**SELECTED EXTRACT**
-*-*-
Glen Research is pleased to offer a new controlled pore glass support for the synthesis of oligonucleotides. Syntheses on the 3'-Uaq Cap CPG (1) produce oligonucleotides with a 3’-cap. Caps are covalently appended residues that stabilize double helices by binding to termini.1-3 Caps increase duplex melting points and improve base pairing fidelity by selectively binding to Watson-Crick base pairs. Thus far, only reagents for caps at the 5’-terminus had been available.1,3 The Uaq support now allows for the routine synthesis of oligonucleotides with a cap at the 3’-terminus.
Figure 1 shows the structure of 3'-Uaq Cap CPG (1), the 3’-terminus of an oligonucleotide featuring the Uaq cap (2), and an illustration of a capped duplex (3). Note that the cap does not require a blunt end and will readily bind to target strands with a 5’-overhang.
The 3'-Uaq Cap is also the most effective cap known to date. It increases the melting point (Tm) of DNA:DNA, RNA:RNA, and DNA:RNA hybrid duplexes. For short hybrid duplexes between DNA probes and RNA target strands, the increase is up to 18 °C.2 Further, appending the cap leads to larger DTms between duplexes of perfectly matched sequence and duplexes with a terminal mismatch, thereby improving base pairing fidelity at its terminus. The chart in Figure 2 demonstrates the drop in UV-melting point of the terminal mismatches (stated below each pair of bars) over the perfectly matched control. The sequences are duplexes of a DNA probe with an RNA target strand.2
Figure 2 shows clearly the melting point depressions induced by any of the 12 possible terminal mismatches in octamer DNA:RNA duplexes. In the presence of the 3'-Uaq Cap, even quasi-isostable base combinations, such as G:T wobble and A:A mismatch are discriminated against effectively. Similar data sets are available for DNA:DNA and RNA:RNA duplexes.2 The duplex-stabilizing effect of the 3'-Uaq Cap has also been demonstrated on DNA microarrays.2
As shown in Figure 3, the three-dimensional structure of a DNA:DNA duplex with a Uaq cap at either terminus has been solved.2 This structure confirmed that the anthraquinone residue stacks on the terminal base pairs, and that the uridine residue acts as a linker, while also engaging in molecular interactions in the minor groove. The precise structural information should help those who wish to employ anthraquinone for photophysical or photochemical studies. Anthraquinones are attractive chromophores for electron transport and electrochemical detection.
3'-Uaq Cap CPG, available in popular column formats as well as in bulk, is used in the same way as most other supports. Cleavage, if carried out separately, is done in the same way as for other non-modified nucleoside supports. Deprotection can be carried out using ammonium hydroxide at room temperature (to avoid minor degradation at elevated temperatures), AMA at 65°C or potassium carbonate in methanol, as required for deprotection of the nucleobases.
We would like to take this opportunity to thank Clemens Richert for participating in the preparation of this article and for his enthusiasm for cap structures that enhance DNA binding.
-*-*-
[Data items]
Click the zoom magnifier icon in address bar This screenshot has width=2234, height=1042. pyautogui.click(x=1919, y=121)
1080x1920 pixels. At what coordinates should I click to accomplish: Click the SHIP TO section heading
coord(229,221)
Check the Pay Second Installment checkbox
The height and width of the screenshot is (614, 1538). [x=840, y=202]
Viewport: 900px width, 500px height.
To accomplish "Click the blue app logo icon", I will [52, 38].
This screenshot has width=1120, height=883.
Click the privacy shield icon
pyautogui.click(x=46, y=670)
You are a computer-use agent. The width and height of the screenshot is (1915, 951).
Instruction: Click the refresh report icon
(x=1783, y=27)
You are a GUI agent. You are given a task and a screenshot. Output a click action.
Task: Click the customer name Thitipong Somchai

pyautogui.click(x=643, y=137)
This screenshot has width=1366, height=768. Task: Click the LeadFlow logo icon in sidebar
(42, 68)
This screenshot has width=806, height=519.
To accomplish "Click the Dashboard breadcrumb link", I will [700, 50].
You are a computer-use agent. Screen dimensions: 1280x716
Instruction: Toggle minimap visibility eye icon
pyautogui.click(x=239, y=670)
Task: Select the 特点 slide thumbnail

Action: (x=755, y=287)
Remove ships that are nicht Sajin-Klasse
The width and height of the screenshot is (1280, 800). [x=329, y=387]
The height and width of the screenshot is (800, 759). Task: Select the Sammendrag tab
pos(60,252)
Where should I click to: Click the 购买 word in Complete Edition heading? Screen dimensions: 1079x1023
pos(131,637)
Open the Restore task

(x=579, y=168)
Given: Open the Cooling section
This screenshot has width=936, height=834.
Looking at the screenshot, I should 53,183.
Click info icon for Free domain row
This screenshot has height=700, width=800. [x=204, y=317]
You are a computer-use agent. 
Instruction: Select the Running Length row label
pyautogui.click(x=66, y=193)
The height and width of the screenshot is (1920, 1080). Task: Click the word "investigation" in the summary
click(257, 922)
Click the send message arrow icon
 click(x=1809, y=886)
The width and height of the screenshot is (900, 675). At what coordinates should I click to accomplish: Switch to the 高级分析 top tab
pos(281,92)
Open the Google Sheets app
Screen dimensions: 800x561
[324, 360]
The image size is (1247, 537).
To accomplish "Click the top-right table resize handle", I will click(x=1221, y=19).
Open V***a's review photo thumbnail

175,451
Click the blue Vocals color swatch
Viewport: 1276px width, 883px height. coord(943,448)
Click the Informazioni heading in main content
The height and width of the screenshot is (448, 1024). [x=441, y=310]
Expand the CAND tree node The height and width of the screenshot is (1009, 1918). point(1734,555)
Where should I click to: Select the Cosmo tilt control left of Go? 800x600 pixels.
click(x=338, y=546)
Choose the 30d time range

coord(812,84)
-*-*-
Answer these questions from the 3'-Uaq Cap CPG text:
1. For short hybrid duplexes between DNA probes and RNA target strands, what is the largest melting point increase the cap gives?
2. How many possible terminal mismatches in octamer DNA:RNA duplexes does Figure 2 cover?
3. At what temperature is deprotection with AMA carried out?
The entries have no connection to the text.

**EXERCISE RESPONSE**
1. Up to 18 °C
2. 12
3. 65°C